Files
flynn/docs/plans/2026-02-25-phase4-rollout-operator-readiness.md
T
2026-02-25 11:23:47 -08:00

3.4 KiB

Phase 4 Rollout + Operator Readiness (Deeper Surfaces)

Date: 2026-02-25

Summary

This document provides the rollout plan, rollback playbook, and operator readiness checklist for the deeper end-user surfaces + integrated behavior stack workstreams (run-control, reactions v2, companion/canvas/voice).

Canary Rollout Plan

Guarded Rollout Steps

  1. Run-control semantics (Phase 1) Toggle: server.queue.mode: interrupt only for canary sessions via server.queue.overrides.sessions. Gate: cancel-to-ack p95 <= 500ms, zero duplicate final responses in integration tests. Observe: run_state events (start, cancel_requested, cancelled, complete, error) in gateway UI + audit logs.

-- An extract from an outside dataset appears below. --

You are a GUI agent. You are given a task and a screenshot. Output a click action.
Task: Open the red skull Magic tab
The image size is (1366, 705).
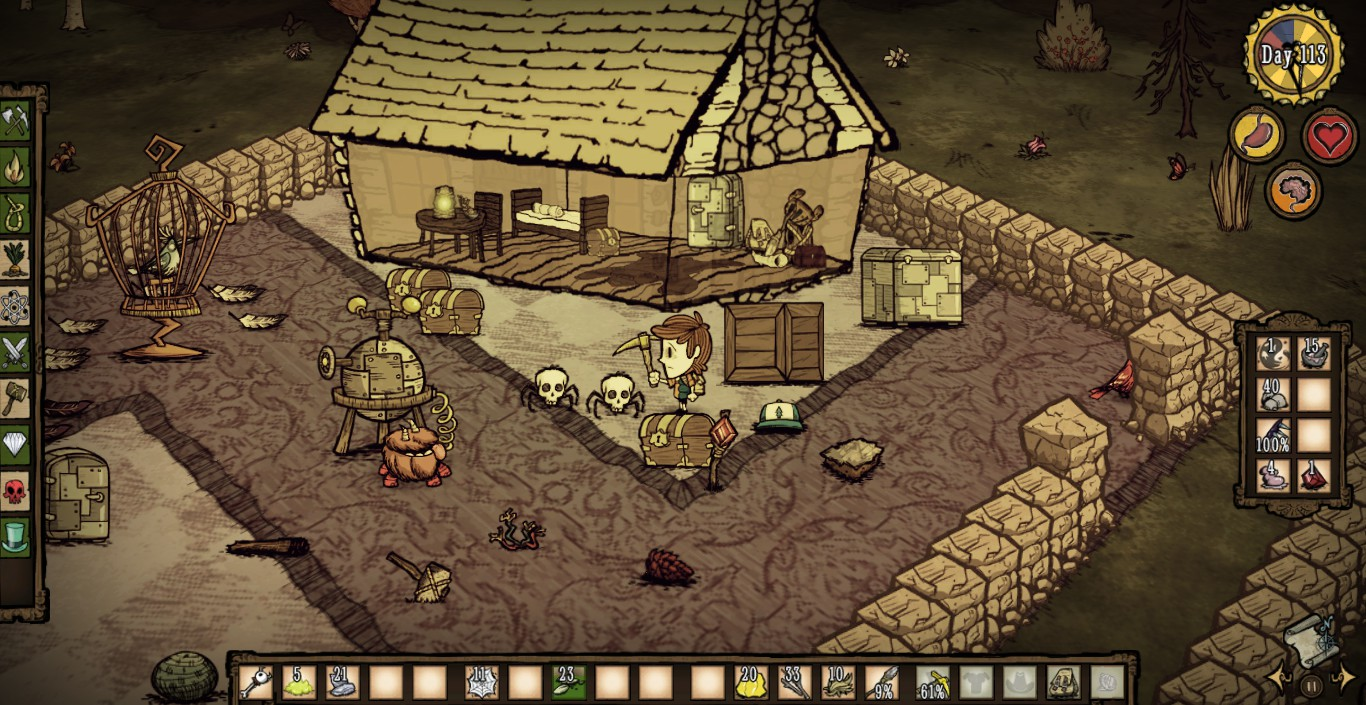coord(16,491)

  2. Reactions v2 (Phase 2) Toggle: restrict automation.reactions list to canary rules + scoped triggers. Gate: reaction false-positive rate <= 3% in audit logs (reactionMatch, reactionSkip). Observe: system.metrics reaction counters + recursion guard skip reasons.

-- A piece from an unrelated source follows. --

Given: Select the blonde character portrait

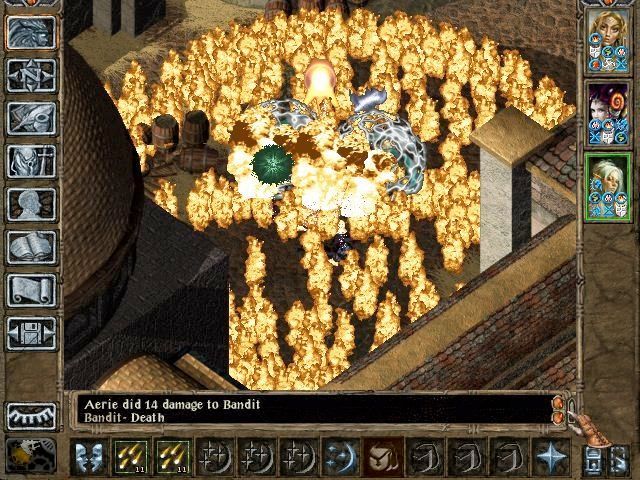Looking at the screenshot, I should (x=606, y=41).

  3. Companion + Canvas (Phase 3) Toggle: server.nodes.enabled: true for companion canary nodes, enable server.nodes.feature_gates.ui.canvas. Gate: companion reconnect success >= 99% in soak; canvas artifacts survive restart in integration runs. Observe: node registration + capability logs; canvas list/get/put success in gateway UI.

  4. Voice Continuity (Phase 3) Toggle: tts.enabled: true and tts.enabled_channels for canary channels; audio.enabled: true for inbound voice. Gate: no dropped responses when TTS fails; text-only fallback confirmed in tests. Observe: warning logs for TTS failures, reply delivery counts.

Rollout Cadence

  1. Week 1: enable canary on a single internal channel + 1-2 sessions.
  2. Week 2: expand to 5-10% sessions/channels after gates hold.
  3. Week 3: expand to 25-50% after second gate review.
  4. Week 4: default-on unless gates fail; keep toggles for rollback.

Rollback Playbook

  1. Run-control rollback Set server.queue.mode: collect globally. Remove canary overrides in server.queue.overrides.sessions.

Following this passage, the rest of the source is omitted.